The outline above shows that food law comprises of a complex set of regulations, and the growth of the plant-based food sector has quite likely created nothing short of a nightmare for food enforcement bodies and for providing assured advice. It is no surprise, therefore, if regional Trading Standards Officers raise issues and questions relating to the meaning and application of current food labelling regulations, or that the complications raised have been addressed by a food standards focus group.
The Food Standards Agency (the FSA) has previously stated that “[t]he restrictions cover labelling, presentation and advertising” and that “[t]here is also a general prohibition on direct or indirect suggestion of a dairy connection.” It does not come as a surprise, therefore, that that the use of misspelled words, such as “Mylk”, or the use of “Not Milk” to describe a plant-based milk alternative is deemed, in principle, unlawful on the basis of historical and current law. The FSA also previously indicated, however, that the ‘[u]se of dairy terms to clearly and unambiguously describe a ‘non-dairy’ product as ‘non-dairy’ is acceptable” and example being
“non-dairy alternative to cheese”.
It is unlikely that a reserved customary name used to describe a vegan product, such as “cheddar”, would be accepted as lawful.

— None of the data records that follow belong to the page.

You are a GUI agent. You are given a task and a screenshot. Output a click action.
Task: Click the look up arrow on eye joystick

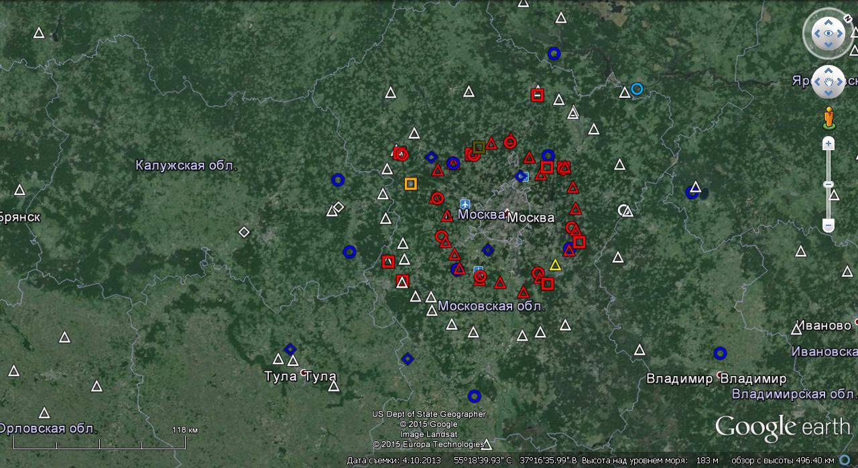click(829, 21)
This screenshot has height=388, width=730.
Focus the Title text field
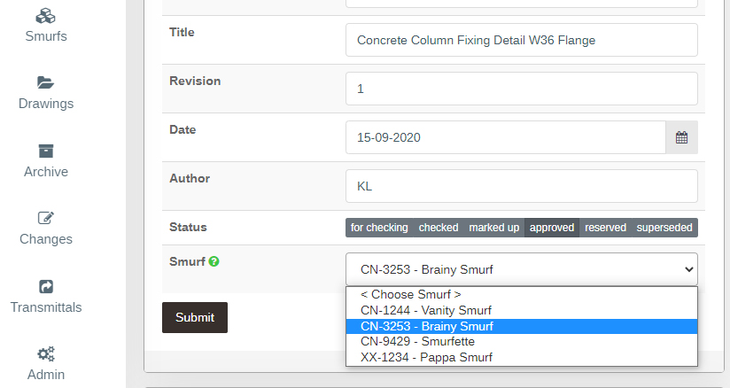tap(522, 40)
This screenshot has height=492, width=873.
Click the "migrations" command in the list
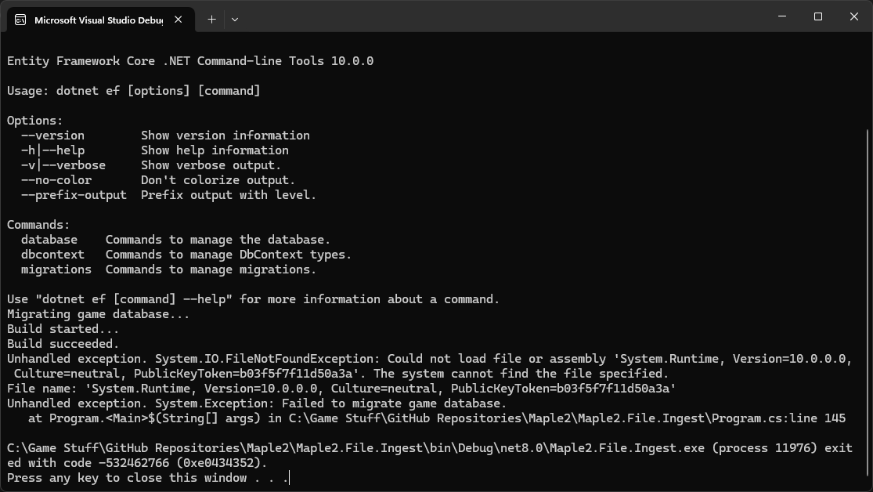(x=56, y=270)
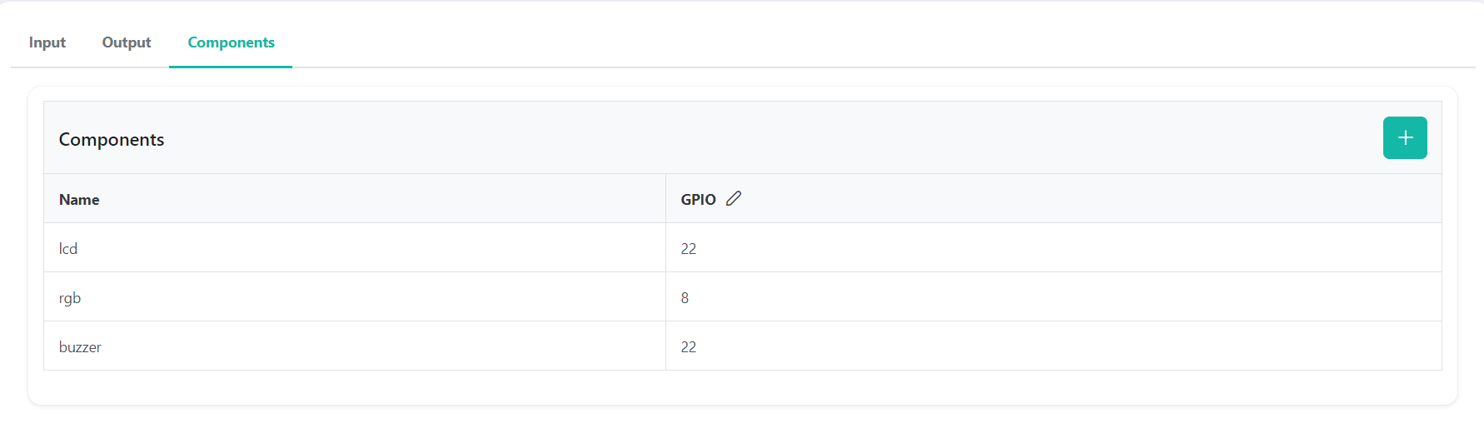The width and height of the screenshot is (1484, 433).
Task: Click the GPIO column header text
Action: click(x=698, y=200)
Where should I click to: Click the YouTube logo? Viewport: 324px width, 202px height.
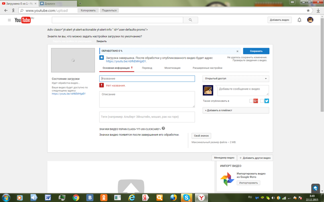point(23,20)
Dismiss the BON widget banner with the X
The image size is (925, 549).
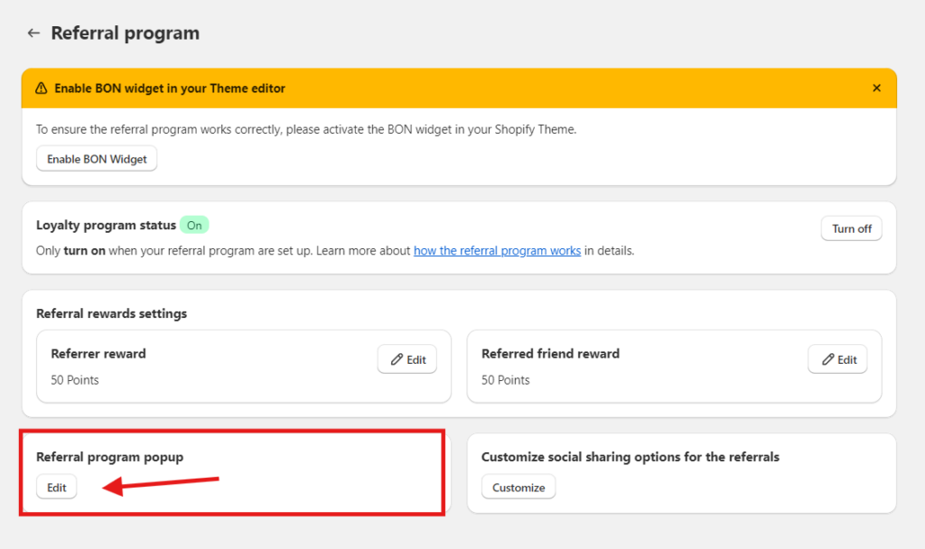[x=876, y=88]
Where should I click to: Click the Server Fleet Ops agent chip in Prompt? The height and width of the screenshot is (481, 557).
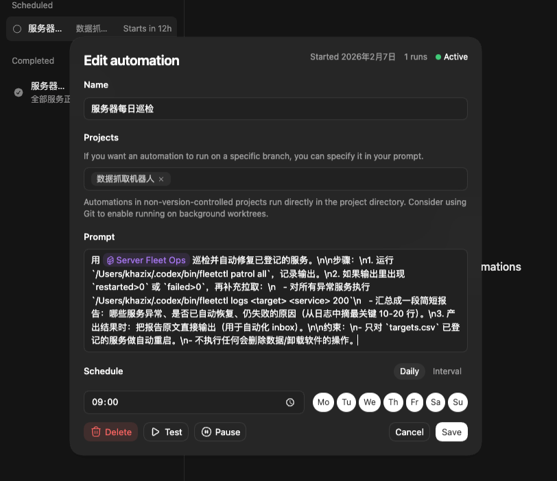tap(146, 260)
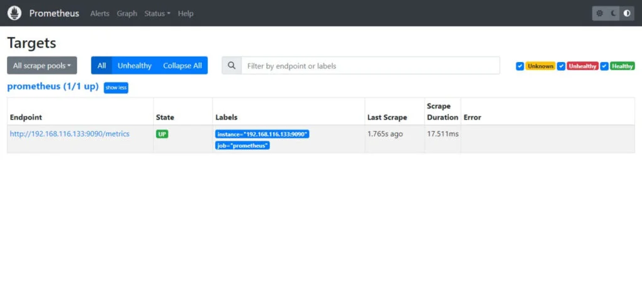This screenshot has width=642, height=282.
Task: Switch to dark theme moon icon
Action: point(614,13)
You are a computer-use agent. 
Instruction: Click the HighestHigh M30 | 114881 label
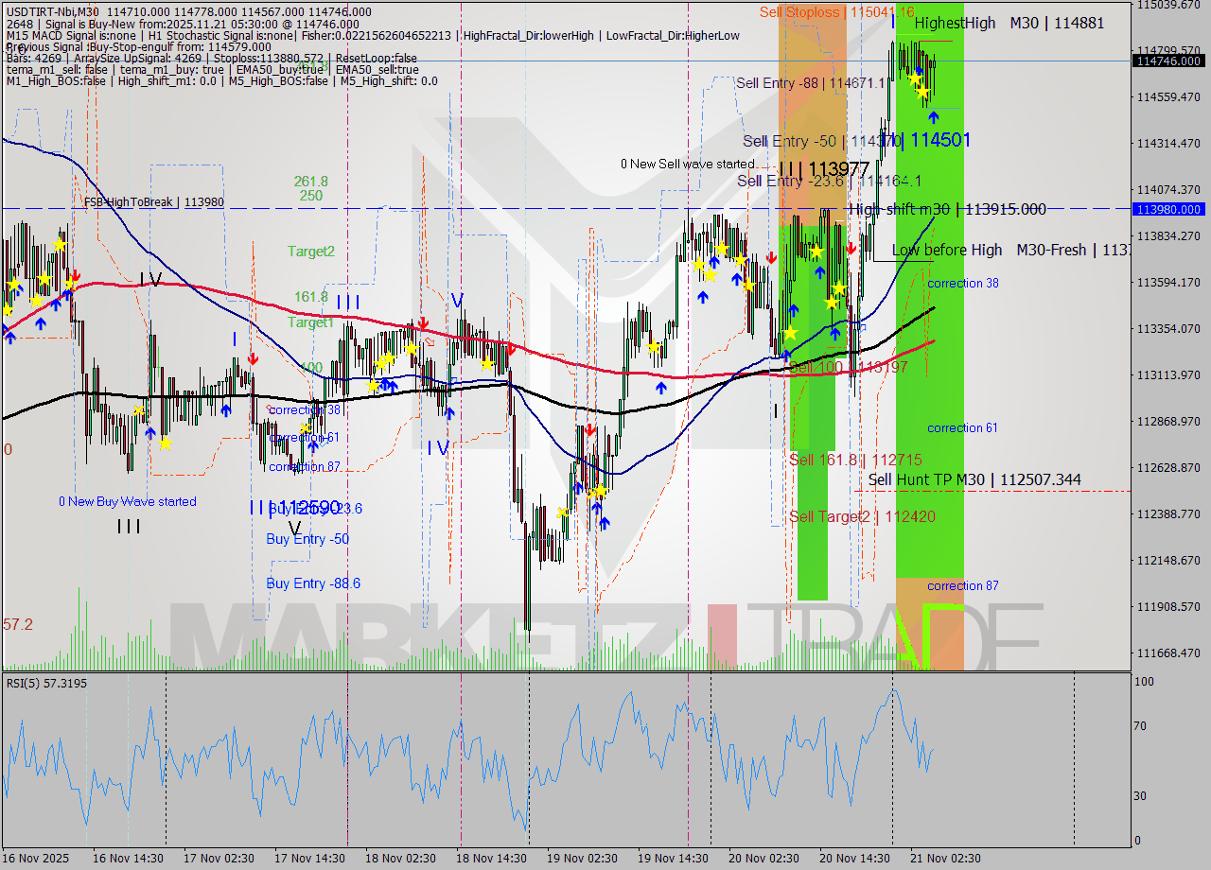tap(1014, 23)
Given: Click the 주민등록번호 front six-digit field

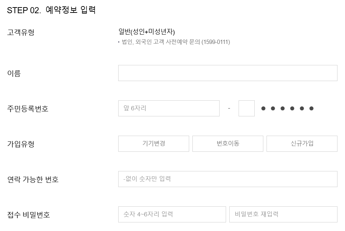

The provision of food information exists to provide clear and unambiguous, information to protect consumers from confusion. Despite the Commission recognising the needs of vegan consumers and having the power to adopt supporting legislation, it has not yet adopted any Regulations that serve the vegan community’s needs for specific labelling that helps them make informed, ethical choices. At the same time, the current regulations prohibit the necessary and appropriate information vegan consumers need. In the absence of specific Regulations that cater to the needs of vegan consumers, the use of homophones and relevant images help vegans make informed choices based on their ethical and environmental considerations, which is what the food regulations, overall, intend to achieve. Notwithstanding that there is a legal duty to correctly apply the rules. Plant-based food producers demand a fair interpretation of the rules based on their business needs and the needs of their consumers, consumers who are trying to make easy, ethical and environmental food choices in an outdated and hostile legislative landscape.
9. The reason for the rules and reserved terms
The idea that the average consumer might be misled by labelling on competing alternative dairy products is as historical as the legislation itself. However, the dairy sector’s issue with the plant-based sector is arguably not that they worry that consumers are misled and confused by the pant-based sector’s use of ‘dairy type’ descriptors, but that they demand legal protection for their historical (but declining) economic advantage. Historical measures to give the dairy sector an economic advantage through legal protection are clear from the preamble to Council Regulation (EEC) No 1898/87 of 2 July 1987 on the protection of designations used in marketing of milk and milk products. It notes the following:
- …the situation of the milk and milk products sector is characterized by structural surpluses and the disposal of these products should therefore be improved by promoting their consumption…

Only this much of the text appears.